SHORT EXERCISE>
Please reproduce, word for word, the stretch of the court opinion on cooperative certificates from "The Commissioner cites" through "under any theory.".

The Commissioner cites United Cooperatives, Inc., 4 T. C. 93, and Colony Farms Cooperative Dairy, Inc., 17 T. C. 688, as cases illustrative of the proposition that the issuance of certificates or the use of earned margins as capital with the permission of the member is ex-cludible from income by the cooperative when the cooperative is the petitioner here. When the member is the petitioner the cases cited are George Bradshaw, 14 T. C. 162; Harbor Plywood Corporation, 14 T. C. 158; P. Phillips, 17 T. C. 1027; Estate of Wallace Caswell, 17 T. C. 1190; and William A. Joplin, Jr., 17 T. C. 1526.

The petitioner’s position simply is that he received no taxable income by virtue of the issuance of the revolving fund certificates under any theory.

Little would be gained by discussing the cases involving exclusion of patronage dividends by cooperatives. Whatever may be the virtues of consistency, it cannot always be attained. The cooperative and its patrons are different entities and we do not think it necessarily follows that what is excludible from the income of the cooperative, whether the cooperative be taxable or tax exempt, automatically becomes income to the member. See William A. Joplin, Jr., supra.

We confine ourselves to the problem before us. Is the petitioner here taxable on any amount represented by the certificates issued by the Cooperative? The import of the decisions is that the member is not taxable unless the certificates have fair market value.

Harbor Plywood Corporation, supra, and George Bradshaw, supra, are not too helpful. Both involved the time of accrual — the Plywood case of credit memoranda issued to members where the income had been earned by the cooperative and would have been paid to the member but for the contingency of renegotiation, and the Bradshaw case of notes issued by a purchasing cooperative as patronage refunds. In our opinion, neither case has a direct bearing on the present question.

In Estate of Wallace Caswell, supra, the cooperative, a tax-exempt cooperative, distributed interest-bearing certificates as well as cash to patrons. The Commissioner contended that the patron had received property in addition to cash under section 111 (b) and had received and realized income to the extent of the fair market value of the certificates. We upheld this contention and found not only that the certificates had fair market value, but that “the record gives no leeway for saying that such fair market value was less than face.”

William A. Joplin, Jr., supra, was concerned with $25 par value preferred stock issued by the cooperative of a conceded fair market value of half its par value. Here again the decision was for the Commissioner, the Court finding, however, that the fair market value of the stock was the equivalent of its par value.

DATA SEGMENT>
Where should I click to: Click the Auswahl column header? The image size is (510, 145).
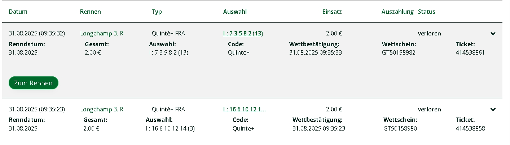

EXPECTED OUTPUT>
The Commissioner cites United Cooperatives, Inc., 4 T. C. 93, and Colony Farms Cooperative Dairy, Inc., 17 T. C. 688, as cases illustrative of the proposition that the issuance of certificates or the use of earned margins as capital with the permission of the member is ex-cludible from income by the cooperative when the cooperative is the petitioner here. When the member is the petitioner the cases cited are George Bradshaw, 14 T. C. 162; Harbor Plywood Corporation, 14 T. C. 158; P. Phillips, 17 T. C. 1027; Estate of Wallace Caswell, 17 T. C. 1190; and William A. Joplin, Jr., 17 T. C. 1526.

The petitioner’s position simply is that he received no taxable income by virtue of the issuance of the revolving fund certificates under any theory.